About the event
We’re excited to have our first in-person event in Auckland, New Zealand! The Modern Data Stack Chat is hosted by our friends at Countdown. This in-person event is meant to bring together the local data & analytics community in Auckland. Have a few slices of pizza, drink and network with other data enthusiasts and find out more about the Modern Data Stack.
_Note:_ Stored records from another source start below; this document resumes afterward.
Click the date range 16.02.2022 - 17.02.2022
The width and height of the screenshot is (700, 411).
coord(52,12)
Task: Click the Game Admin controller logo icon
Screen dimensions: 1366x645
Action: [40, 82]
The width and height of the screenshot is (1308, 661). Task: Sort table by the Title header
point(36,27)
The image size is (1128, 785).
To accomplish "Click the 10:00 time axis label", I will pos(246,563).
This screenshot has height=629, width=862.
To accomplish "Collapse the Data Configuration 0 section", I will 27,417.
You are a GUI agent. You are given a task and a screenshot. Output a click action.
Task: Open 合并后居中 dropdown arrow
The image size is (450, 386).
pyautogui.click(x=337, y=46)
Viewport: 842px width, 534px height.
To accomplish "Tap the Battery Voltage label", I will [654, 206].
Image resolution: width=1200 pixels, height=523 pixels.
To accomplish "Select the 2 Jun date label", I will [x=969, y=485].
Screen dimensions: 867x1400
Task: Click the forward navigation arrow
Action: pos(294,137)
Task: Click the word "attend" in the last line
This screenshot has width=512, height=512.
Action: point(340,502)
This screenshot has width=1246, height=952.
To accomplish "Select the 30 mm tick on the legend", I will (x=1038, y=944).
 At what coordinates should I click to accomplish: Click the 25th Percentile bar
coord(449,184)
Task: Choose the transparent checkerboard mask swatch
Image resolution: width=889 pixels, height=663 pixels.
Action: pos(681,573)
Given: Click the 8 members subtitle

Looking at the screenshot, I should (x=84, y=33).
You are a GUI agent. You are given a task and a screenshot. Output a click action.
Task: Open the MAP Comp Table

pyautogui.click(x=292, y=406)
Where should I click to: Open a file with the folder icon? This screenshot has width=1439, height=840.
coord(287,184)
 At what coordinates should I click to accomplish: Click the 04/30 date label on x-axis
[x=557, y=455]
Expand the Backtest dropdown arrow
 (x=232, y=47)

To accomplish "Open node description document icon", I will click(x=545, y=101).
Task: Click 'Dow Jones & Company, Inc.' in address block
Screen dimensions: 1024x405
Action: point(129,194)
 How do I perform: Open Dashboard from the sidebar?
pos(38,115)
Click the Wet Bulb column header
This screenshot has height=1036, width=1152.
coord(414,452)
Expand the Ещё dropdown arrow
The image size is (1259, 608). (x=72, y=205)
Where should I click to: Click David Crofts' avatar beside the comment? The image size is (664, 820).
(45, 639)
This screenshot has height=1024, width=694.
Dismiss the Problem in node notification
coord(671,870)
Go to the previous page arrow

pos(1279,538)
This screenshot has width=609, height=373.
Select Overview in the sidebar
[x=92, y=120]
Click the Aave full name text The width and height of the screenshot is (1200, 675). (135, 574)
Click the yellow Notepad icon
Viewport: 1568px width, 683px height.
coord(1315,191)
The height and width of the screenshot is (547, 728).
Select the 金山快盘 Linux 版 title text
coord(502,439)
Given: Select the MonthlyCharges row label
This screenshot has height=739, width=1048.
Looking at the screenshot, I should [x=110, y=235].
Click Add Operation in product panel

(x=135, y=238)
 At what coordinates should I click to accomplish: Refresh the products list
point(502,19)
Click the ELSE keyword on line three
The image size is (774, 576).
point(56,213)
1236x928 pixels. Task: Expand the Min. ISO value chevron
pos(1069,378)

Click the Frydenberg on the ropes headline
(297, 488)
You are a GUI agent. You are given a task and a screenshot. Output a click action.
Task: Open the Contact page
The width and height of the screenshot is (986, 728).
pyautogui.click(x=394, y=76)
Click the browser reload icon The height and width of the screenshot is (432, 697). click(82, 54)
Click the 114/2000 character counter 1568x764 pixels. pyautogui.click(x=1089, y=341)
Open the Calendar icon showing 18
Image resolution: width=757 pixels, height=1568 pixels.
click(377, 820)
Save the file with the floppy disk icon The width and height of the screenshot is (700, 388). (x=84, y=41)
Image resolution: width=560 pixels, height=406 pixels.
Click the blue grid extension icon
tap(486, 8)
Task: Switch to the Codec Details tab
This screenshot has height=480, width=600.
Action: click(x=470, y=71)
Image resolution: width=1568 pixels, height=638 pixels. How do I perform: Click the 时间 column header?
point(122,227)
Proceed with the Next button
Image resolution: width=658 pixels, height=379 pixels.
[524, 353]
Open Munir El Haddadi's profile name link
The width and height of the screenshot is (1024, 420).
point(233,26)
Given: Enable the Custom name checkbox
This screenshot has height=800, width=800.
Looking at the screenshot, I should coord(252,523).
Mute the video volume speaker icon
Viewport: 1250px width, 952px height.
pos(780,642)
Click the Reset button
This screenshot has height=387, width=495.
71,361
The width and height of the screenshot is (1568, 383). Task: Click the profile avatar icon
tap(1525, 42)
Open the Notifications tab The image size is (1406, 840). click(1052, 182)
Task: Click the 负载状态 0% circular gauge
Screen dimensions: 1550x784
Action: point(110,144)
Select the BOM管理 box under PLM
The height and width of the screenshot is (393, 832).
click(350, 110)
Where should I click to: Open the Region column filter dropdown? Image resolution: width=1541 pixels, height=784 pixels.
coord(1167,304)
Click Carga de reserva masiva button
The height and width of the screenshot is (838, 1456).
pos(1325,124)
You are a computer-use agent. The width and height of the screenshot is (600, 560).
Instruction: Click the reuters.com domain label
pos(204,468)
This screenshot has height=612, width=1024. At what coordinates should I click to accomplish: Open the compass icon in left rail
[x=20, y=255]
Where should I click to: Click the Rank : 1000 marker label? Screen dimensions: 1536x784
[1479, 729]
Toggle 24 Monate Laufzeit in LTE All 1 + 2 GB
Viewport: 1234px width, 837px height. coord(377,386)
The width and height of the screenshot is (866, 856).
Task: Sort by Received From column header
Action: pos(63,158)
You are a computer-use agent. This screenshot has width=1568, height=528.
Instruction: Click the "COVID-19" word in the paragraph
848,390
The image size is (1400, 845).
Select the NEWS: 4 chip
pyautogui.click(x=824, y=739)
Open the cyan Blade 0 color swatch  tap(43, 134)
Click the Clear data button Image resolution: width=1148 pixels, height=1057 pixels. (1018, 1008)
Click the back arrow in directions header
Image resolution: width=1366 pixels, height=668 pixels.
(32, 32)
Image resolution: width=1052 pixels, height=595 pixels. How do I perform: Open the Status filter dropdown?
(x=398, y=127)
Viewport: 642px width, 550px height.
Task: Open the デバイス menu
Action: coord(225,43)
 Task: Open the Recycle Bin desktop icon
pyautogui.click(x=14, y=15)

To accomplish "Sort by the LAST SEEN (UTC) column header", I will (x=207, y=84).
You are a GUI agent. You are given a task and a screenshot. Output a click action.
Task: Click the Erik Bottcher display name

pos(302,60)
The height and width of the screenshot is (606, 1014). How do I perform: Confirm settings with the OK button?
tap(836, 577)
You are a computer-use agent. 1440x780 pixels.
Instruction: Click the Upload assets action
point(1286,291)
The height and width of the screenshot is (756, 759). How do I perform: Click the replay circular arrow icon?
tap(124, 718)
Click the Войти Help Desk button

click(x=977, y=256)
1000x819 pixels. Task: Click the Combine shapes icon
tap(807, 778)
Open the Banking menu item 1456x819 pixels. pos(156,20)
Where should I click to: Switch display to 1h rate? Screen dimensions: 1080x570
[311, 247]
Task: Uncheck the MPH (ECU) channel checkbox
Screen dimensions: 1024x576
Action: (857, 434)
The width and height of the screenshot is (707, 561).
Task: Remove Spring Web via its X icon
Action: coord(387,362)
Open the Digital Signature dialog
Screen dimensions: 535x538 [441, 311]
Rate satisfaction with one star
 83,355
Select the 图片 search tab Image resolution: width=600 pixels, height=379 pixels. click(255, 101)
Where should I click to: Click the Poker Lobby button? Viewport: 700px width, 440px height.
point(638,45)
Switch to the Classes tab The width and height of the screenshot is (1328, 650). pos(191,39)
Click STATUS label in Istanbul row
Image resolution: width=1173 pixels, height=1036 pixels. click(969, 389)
We’ll also have great speakers throughout the evening.
When and where
- Location: CDX office, Level 8, 4 Williamson Avenue, Grey Lynn, Auckland 1021
- Time: 5.30PM NZDT - 7.30PM NZDT (first speaker at 6.00PM)
- Date: 16 February, 2023
Anna Choi (Data Engineer - Analytics & Insights Team at Countdown)
- Talk Title: (Re)building feature store with dbt
- Talk Summary: Are your stakeholders tired of getting different answers for the same analytics question?
This talk will walk you through the journey that the Analytics & Insights team at Countdown’s had to build a robust, re-usable feature store - from the first attempt of python spaghetti horror to the current state using dbt for better maintenance and visibility.
Diego Morales (Analytics and Insights Practice Lead at Watercare)
- Talk Title: What does embracing a modern data stack looks like in the Water Industry?
- Talk Summary: In this presentation I am aiming to take you through the journey of how Watercare has designed and implemented his analytics data stack, what challenges we are still facing and working towards solving, and how dbt has helped us to transition from almost impossible to maintain code to a fully productionized, scalable data warehouse designed for self-service, with a completely automated deployment pipeline.
Joel Labes (Senior Developer Experience Advocate at dbt Labs)
- Talk Title: Using Slim CI to speed up your iteration cycle during development
- Talk Summary: Before joining dbt Labs, Joel was Head of Data at NZ-based edtech tool Education Perfect. He will share his experience using Slim CI to speed up EP’s continuous integration process by 10x, and how combining Slim CI with exposures prevented changes to models from unexpectedly breaking dashboards in production.